§ **Document excerpt**
-.-.-

The line was operated from the start by the Great Western and Midland Joint Railway Committee and transferred by the London Midland and Scottish and Great Western Companies (Avonmouth Light Railway Transfer and Amendment) Order 1927 (SR&O 1927/388) to the ownership of the joint committee's successor companies, the London, Midland and Scottish Railway and the (post-Grouping) Great Western Railway.

The ALR never carried paying passengers, and must have been intended solely to transport coal from the joint committee's sidings to the electricity installation, if this was indeed a generating station.

Little is known about the locomotives and rolling stock, operational history or personnel of the line. There are occasional mentions of it in oral history memoirs, but nothing that illuminates its business with precision. It appears that the Great Western Railway kept an engine in a shed by Portview Road to share the duties of servicing a coal yard and taking trucks along the ALR. It was distinguished by the fact that 100% of its staff were called up in the First World War – that is, both of them.

===Route===
The line started from a Bristol-facing junction with sidings on the Clifton Extension Railway (which ran from Narroways Hill Junction and Kingswood Junction in north Bristol to the port of Avonmouth). This junction was located 30 chain east of Avonmouth Docks joint station. The stub of the line at its southern end appears as a siding on an Ordnance Survey map of 1949. It crossed several streets on the level in the expanding suburb before setting out across the fields of Avonmouth farm in the direction of a facility variously described as a Bristol Corporation electricity sub-station and as a generating station, and terminating on the western side of this facility in what is now a widened St Andrew's Road. It was about 58 chain long. There is some doubt about whether it was ever extended further. Almost no trace of the line remains in 2015. Gaps between buildings in Portview Road, Davis Street and Avonmouth Road could be discerned by the knowledgeable and interpreted as the course of the line, but building has taken place in some gaps, and the only ones remaining are on both sides of Davis Street (west of numbers 28 and 31) and opposite the Miles Arms hotel in Avonmouth Road. The fields north of the village across which it went have all been built over with warehousing and other commercial development as Avonmouth has expanded, but the disturbed ground marking its course can clearly be followed in post-WW2 aerial photography, cutting across fields still showing the ridge-and-furrow pattern of pre-modern arable farming. The electricity station or sub-station which was its destination is still in existence but derelict.

-.-.-

§ **Problem set**
1. According to the Avonmouth Light Railway text, why can the line's course no longer be read from most of the gaps between buildings in Portview Road, Davis Street and Avonmouth Road? Reply in one to three sentences.
2. Print everything in the Avonmouth Light Railway text from "The line was" down to "a generating station.".
Answer from the Avonmouth Light Railway text alone.

§ **Material provided**

-.-.-

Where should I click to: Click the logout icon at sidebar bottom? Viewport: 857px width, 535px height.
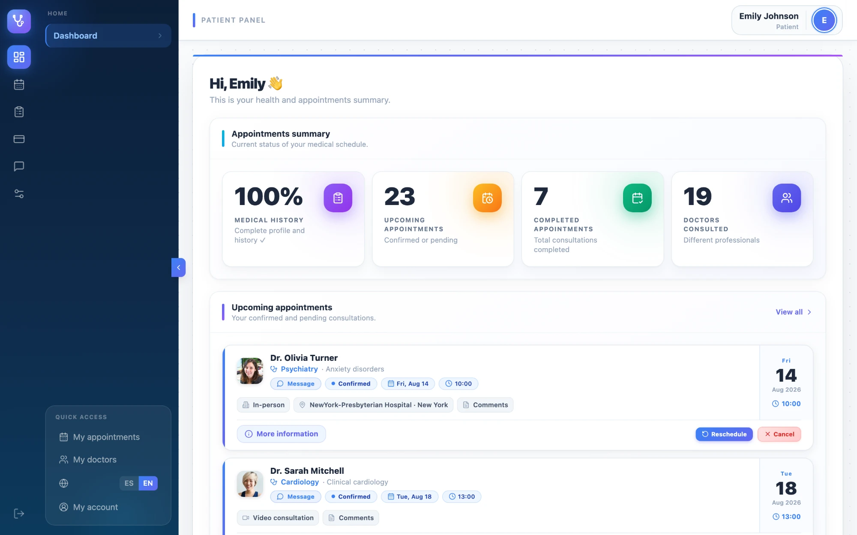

-.-.-

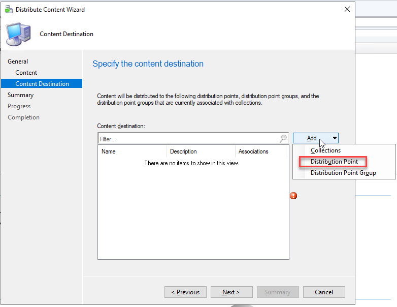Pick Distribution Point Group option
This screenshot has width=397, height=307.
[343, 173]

-.-.-

§ **Answers for each item**
1. Buildings have since been put up in some of those gaps. Only the gaps on both sides of Davis Street (west of numbers 28 and 31) and the one opposite the Miles Arms hotel in Avonmouth Road remain.

2.
The line was operated from the start by the Great Western and Midland Joint Railway Committee and transferred by the London Midland and Scottish and Great Western Companies (Avonmouth Light Railway Transfer and Amendment) Order 1927 (SR&O 1927/388) to the ownership of the joint committee's successor companies, the London, Midland and Scottish Railway and the (post-Grouping) Great Western Railway.

The ALR never carried paying passengers, and must have been intended solely to transport coal from the joint committee's sidings to the electricity installation, if this was indeed a generating station.